Hi,
I would like to identify all of the intersecting SNPs in .vcf files generated from snippy (https://github.com/tseemann/snippy). There are 71 .vcf files that were generated from mapping reads onto a P. aeruginosa PA14 reference genome. I am trying to use vcftools vcf-isec to identify the intersecting snps. The .vcf files have been compressed by bgzip and indexed by tabix to give .vcf.gz and .vcf.gz.tbi files.
When I run vcf-isec on just two of the files as a test I get the following error message:
$ vcf-isec -n +2 1_snps.vcf.gz 2_snps.vcf.gz | bgzip -c > isec.vcf.gz
Leading or trailing space in attr_key-attr_value pairs is discouraged:
[Description] [Functional annotations: 'Allele | Annotation | Annotation_Impact | Gene_Name | Gene_ID | Feature_Type | Feature_ID | Transcript_BioType | Rank | HGVS.c | HGVS.p | cDNA.pos / cDNA.length | CDS.pos / CDS.length | AA.pos / AA.length | Distance | ERRORS / WARNINGS / INFO' ]
INFO=<ID=ANN,Number=.,Type=String,Description="Functional annotations: 'Allele | Annotation | Annotation_Impact | Gene_Name | Gene_ID | Feature_Type | Feature_ID | Transcript_BioType | Rank | HGVS.c | HGVS.p | cDNA.pos / cDNA.length | CDS.pos / CDS.length | AA.pos / AA.length | Distance | ERRORS / WARNINGS / INFO' ">
at /usr/share/perl5/Vcf.pm line 180.

→ **PROBLEM SET**:
1. Transcribe the part of the forum post about vcf-isec that begins with the words "When I run vcf-isec" and ends after the words "at /usr/share/perl5/Vcf.pm line 180.".
2. In the forum post about vcf-isec, onto which reference genome were the reads mapped to generate the .vcf files?

→ **DATASET**:
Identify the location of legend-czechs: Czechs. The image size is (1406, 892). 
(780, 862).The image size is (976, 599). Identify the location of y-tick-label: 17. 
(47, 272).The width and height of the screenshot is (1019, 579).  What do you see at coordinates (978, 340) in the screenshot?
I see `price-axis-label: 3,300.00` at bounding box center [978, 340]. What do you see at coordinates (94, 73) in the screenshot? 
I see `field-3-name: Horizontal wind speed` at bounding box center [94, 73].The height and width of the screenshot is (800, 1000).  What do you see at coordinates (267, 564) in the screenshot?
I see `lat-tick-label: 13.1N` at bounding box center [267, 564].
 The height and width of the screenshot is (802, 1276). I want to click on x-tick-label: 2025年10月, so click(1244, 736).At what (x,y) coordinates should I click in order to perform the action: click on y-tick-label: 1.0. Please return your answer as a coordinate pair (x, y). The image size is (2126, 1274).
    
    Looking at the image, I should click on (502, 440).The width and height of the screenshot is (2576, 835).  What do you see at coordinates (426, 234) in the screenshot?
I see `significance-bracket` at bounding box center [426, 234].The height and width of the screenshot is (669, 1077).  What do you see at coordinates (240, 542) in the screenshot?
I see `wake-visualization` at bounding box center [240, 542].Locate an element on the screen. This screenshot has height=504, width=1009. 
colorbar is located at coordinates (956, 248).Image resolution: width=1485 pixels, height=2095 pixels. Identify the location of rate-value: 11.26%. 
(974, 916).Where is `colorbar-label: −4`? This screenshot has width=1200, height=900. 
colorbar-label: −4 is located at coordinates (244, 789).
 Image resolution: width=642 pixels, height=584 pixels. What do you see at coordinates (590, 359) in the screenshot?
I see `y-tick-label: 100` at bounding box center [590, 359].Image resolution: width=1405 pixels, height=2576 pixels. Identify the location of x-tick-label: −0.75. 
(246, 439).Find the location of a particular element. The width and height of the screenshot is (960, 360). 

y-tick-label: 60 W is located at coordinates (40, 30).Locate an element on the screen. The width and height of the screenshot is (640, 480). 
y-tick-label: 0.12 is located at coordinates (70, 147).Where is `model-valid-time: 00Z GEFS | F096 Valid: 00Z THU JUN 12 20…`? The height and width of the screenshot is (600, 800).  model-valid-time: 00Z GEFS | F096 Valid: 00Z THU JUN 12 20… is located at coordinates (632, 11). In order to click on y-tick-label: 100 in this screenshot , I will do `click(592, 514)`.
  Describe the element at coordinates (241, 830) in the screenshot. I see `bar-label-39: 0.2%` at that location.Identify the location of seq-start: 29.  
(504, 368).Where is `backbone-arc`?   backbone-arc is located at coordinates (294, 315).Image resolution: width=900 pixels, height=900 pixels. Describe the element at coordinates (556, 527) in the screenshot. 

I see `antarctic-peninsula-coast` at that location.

→ **SOLUTIONS TO EACH TASK**:
1.
When I run vcf-isec on just two of the files as a test I get the following error message:
$ vcf-isec -n +2 1_snps.vcf.gz 2_snps.vcf.gz | bgzip -c > isec.vcf.gz
Leading or trailing space in attr_key-attr_value pairs is discouraged:
[Description] [Functional annotations: 'Allele | Annotation | Annotation_Impact | Gene_Name | Gene_ID | Feature_Type | Feature_ID | Transcript_BioType | Rank | HGVS.c | HGVS.p | cDNA.pos / cDNA.length | CDS.pos / CDS.length | AA.pos / AA.length | Distance | ERRORS / WARNINGS / INFO' ]
INFO=<ID=ANN,Number=.,Type=String,Description="Functional annotations: 'Allele | Annotation | Annotation_Impact | Gene_Name | Gene_ID | Feature_Type | Feature_ID | Transcript_BioType | Rank | HGVS.c | HGVS.p | cDNA.pos / cDNA.length | CDS.pos / CDS.length | AA.pos / AA.length | Distance | ERRORS / WARNINGS / INFO' ">
at /usr/share/perl5/Vcf.pm line 180.

2. A P. aeruginosa PA14 reference genome.